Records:
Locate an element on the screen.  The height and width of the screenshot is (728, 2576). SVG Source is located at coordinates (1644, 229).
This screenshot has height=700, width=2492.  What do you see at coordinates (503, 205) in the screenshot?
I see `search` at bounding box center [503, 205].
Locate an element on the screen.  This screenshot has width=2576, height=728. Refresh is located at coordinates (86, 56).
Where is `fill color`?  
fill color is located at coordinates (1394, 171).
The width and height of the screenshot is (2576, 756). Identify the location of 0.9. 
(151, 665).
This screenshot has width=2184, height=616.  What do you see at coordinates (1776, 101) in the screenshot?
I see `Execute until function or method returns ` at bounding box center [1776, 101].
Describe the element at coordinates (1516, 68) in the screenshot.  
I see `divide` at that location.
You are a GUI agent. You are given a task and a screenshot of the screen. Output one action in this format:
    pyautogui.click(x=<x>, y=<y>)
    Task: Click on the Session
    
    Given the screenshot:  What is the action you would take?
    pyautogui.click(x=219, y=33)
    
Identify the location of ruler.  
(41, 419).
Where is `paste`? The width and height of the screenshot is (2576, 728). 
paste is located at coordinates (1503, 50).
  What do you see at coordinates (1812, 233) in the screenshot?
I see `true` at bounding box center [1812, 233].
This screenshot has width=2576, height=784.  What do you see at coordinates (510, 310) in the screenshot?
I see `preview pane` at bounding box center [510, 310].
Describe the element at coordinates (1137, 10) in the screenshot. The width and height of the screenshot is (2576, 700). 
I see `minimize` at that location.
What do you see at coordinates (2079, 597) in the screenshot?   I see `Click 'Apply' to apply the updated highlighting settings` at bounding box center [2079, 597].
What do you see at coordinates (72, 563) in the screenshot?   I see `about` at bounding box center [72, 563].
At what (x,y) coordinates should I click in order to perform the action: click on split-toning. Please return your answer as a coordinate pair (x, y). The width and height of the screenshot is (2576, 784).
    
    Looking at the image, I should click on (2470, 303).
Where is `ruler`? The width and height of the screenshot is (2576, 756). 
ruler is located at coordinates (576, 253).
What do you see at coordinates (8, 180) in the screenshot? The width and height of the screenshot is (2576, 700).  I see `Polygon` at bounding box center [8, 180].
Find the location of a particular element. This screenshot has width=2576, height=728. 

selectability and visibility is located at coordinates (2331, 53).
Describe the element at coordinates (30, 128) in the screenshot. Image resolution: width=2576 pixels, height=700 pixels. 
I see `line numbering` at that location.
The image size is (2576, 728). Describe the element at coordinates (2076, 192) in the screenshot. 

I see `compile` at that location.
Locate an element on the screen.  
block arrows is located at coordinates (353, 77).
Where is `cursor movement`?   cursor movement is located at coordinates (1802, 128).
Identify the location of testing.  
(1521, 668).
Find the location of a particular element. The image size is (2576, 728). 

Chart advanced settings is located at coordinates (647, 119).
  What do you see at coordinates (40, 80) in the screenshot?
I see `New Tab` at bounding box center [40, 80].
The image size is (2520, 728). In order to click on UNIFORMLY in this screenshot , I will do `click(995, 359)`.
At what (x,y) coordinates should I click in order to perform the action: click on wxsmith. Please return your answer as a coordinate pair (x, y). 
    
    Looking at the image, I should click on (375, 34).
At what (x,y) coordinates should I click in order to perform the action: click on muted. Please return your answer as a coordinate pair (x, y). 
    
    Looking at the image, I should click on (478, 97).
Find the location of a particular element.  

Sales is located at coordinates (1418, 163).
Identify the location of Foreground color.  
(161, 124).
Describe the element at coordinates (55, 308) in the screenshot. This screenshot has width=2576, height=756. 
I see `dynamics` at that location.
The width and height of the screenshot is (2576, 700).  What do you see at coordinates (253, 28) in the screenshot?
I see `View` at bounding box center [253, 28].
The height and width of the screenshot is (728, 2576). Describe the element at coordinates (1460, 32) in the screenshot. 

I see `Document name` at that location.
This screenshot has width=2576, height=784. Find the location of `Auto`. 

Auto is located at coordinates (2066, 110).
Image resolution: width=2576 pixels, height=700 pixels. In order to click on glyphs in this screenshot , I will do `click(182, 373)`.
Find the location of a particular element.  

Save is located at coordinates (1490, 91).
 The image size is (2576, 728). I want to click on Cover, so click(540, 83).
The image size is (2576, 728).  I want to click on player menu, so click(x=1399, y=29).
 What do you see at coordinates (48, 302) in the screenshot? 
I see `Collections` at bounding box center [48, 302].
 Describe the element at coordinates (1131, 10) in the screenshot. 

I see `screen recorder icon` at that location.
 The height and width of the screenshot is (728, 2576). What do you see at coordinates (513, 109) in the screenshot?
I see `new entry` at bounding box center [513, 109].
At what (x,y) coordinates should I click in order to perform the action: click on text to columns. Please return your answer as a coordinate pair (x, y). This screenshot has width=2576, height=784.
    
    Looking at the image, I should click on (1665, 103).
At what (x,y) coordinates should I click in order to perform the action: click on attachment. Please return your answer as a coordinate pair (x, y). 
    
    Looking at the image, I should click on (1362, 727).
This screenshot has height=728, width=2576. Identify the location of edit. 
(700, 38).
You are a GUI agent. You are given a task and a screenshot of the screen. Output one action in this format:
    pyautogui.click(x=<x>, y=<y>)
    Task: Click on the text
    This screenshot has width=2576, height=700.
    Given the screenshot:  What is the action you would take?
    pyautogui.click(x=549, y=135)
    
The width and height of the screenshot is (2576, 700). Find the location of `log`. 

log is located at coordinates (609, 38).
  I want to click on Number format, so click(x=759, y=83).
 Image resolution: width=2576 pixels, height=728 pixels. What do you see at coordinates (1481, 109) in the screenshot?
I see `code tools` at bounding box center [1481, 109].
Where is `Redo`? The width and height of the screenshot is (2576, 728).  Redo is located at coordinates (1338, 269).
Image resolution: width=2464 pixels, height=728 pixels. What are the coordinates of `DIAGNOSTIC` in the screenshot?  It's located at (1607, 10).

• [Your task] Rewrite all of the material above, replacing "Identify the location of" with "Find the position of" and leaving everything else unchanged.

• [The result]
Locate an element on the screen.  The height and width of the screenshot is (728, 2576). SVG Source is located at coordinates (1644, 229).
This screenshot has height=700, width=2492.  What do you see at coordinates (503, 205) in the screenshot?
I see `search` at bounding box center [503, 205].
Locate an element on the screen.  This screenshot has width=2576, height=728. Refresh is located at coordinates (86, 56).
Where is `fill color`?  
fill color is located at coordinates (1394, 171).
The width and height of the screenshot is (2576, 756). Find the position of 0.9. 
(151, 665).
This screenshot has width=2184, height=616.  What do you see at coordinates (1776, 101) in the screenshot?
I see `Execute until function or method returns ` at bounding box center [1776, 101].
Describe the element at coordinates (1516, 68) in the screenshot.  
I see `divide` at that location.
You are a GUI agent. You are given a task and a screenshot of the screen. Output one action in this format:
    pyautogui.click(x=<x>, y=<y>)
    Task: Click on the Session
    
    Given the screenshot:  What is the action you would take?
    pyautogui.click(x=219, y=33)
    
Find the position of ruler.  
(41, 419).
Where is `paste`? The width and height of the screenshot is (2576, 728). 
paste is located at coordinates (1503, 50).
  What do you see at coordinates (1812, 233) in the screenshot?
I see `true` at bounding box center [1812, 233].
This screenshot has width=2576, height=784.  What do you see at coordinates (510, 310) in the screenshot?
I see `preview pane` at bounding box center [510, 310].
Describe the element at coordinates (1137, 10) in the screenshot. The width and height of the screenshot is (2576, 700). 
I see `minimize` at that location.
What do you see at coordinates (2079, 597) in the screenshot?   I see `Click 'Apply' to apply the updated highlighting settings` at bounding box center [2079, 597].
What do you see at coordinates (72, 563) in the screenshot?   I see `about` at bounding box center [72, 563].
At what (x,y) coordinates should I click in order to perform the action: click on split-toning. Please return your answer as a coordinate pair (x, y). The width and height of the screenshot is (2576, 784).
    
    Looking at the image, I should click on (2470, 303).
Where is `ruler`? The width and height of the screenshot is (2576, 756). 
ruler is located at coordinates (576, 253).
What do you see at coordinates (8, 180) in the screenshot? The width and height of the screenshot is (2576, 700).  I see `Polygon` at bounding box center [8, 180].
Find the location of a particular element. This screenshot has width=2576, height=728. 

selectability and visibility is located at coordinates (2331, 53).
Describe the element at coordinates (30, 128) in the screenshot. Image resolution: width=2576 pixels, height=700 pixels. 
I see `line numbering` at that location.
The image size is (2576, 728). Describe the element at coordinates (2076, 192) in the screenshot. 

I see `compile` at that location.
Locate an element on the screen.  
block arrows is located at coordinates (353, 77).
Where is `cursor movement`?   cursor movement is located at coordinates (1802, 128).
Find the position of testing.  
(1521, 668).
Find the location of a particular element. The image size is (2576, 728). 

Chart advanced settings is located at coordinates (647, 119).
  What do you see at coordinates (40, 80) in the screenshot?
I see `New Tab` at bounding box center [40, 80].
The image size is (2520, 728). In order to click on UNIFORMLY in this screenshot , I will do `click(995, 359)`.
At what (x,y) coordinates should I click in order to perform the action: click on wxsmith. Please return your answer as a coordinate pair (x, y). 
    
    Looking at the image, I should click on (375, 34).
At what (x,y) coordinates should I click in order to perform the action: click on muted. Please return your answer as a coordinate pair (x, y). 
    
    Looking at the image, I should click on (478, 97).
Find the location of a particular element.  

Sales is located at coordinates (1418, 163).
Find the position of Foreground color.  
(161, 124).
Describe the element at coordinates (55, 308) in the screenshot. This screenshot has width=2576, height=756. 
I see `dynamics` at that location.
The width and height of the screenshot is (2576, 700).  What do you see at coordinates (253, 28) in the screenshot?
I see `View` at bounding box center [253, 28].
The height and width of the screenshot is (728, 2576). Describe the element at coordinates (1460, 32) in the screenshot. 

I see `Document name` at that location.
This screenshot has width=2576, height=784. Find the location of `Auto`. 

Auto is located at coordinates (2066, 110).
Image resolution: width=2576 pixels, height=700 pixels. In order to click on glyphs in this screenshot , I will do `click(182, 373)`.
Find the location of a particular element.  

Save is located at coordinates (1490, 91).
 The image size is (2576, 728). I want to click on Cover, so click(540, 83).
The image size is (2576, 728).  I want to click on player menu, so click(x=1399, y=29).
 What do you see at coordinates (48, 302) in the screenshot? 
I see `Collections` at bounding box center [48, 302].
 Describe the element at coordinates (1131, 10) in the screenshot. 

I see `screen recorder icon` at that location.
 The height and width of the screenshot is (728, 2576). What do you see at coordinates (513, 109) in the screenshot?
I see `new entry` at bounding box center [513, 109].
At what (x,y) coordinates should I click in order to perform the action: click on text to columns. Please return your answer as a coordinate pair (x, y). This screenshot has width=2576, height=784.
    
    Looking at the image, I should click on (1665, 103).
At what (x,y) coordinates should I click in order to perform the action: click on attachment. Please return your answer as a coordinate pair (x, y). 
    
    Looking at the image, I should click on (1362, 727).
This screenshot has height=728, width=2576. Find the position of edit. 
(700, 38).
You are a GUI agent. You are given a task and a screenshot of the screen. Output one action in this format:
    pyautogui.click(x=<x>, y=<y>)
    Task: Click on the text
    This screenshot has width=2576, height=700.
    Given the screenshot:  What is the action you would take?
    pyautogui.click(x=549, y=135)
    
The width and height of the screenshot is (2576, 700). Find the location of `log`. 

log is located at coordinates (609, 38).
  I want to click on Number format, so click(x=759, y=83).
 Image resolution: width=2576 pixels, height=728 pixels. What do you see at coordinates (1481, 109) in the screenshot?
I see `code tools` at bounding box center [1481, 109].
Where is `Redo`? The width and height of the screenshot is (2576, 728).  Redo is located at coordinates (1338, 269).
Image resolution: width=2464 pixels, height=728 pixels. What are the coordinates of `DIAGNOSTIC` in the screenshot?  It's located at (1607, 10).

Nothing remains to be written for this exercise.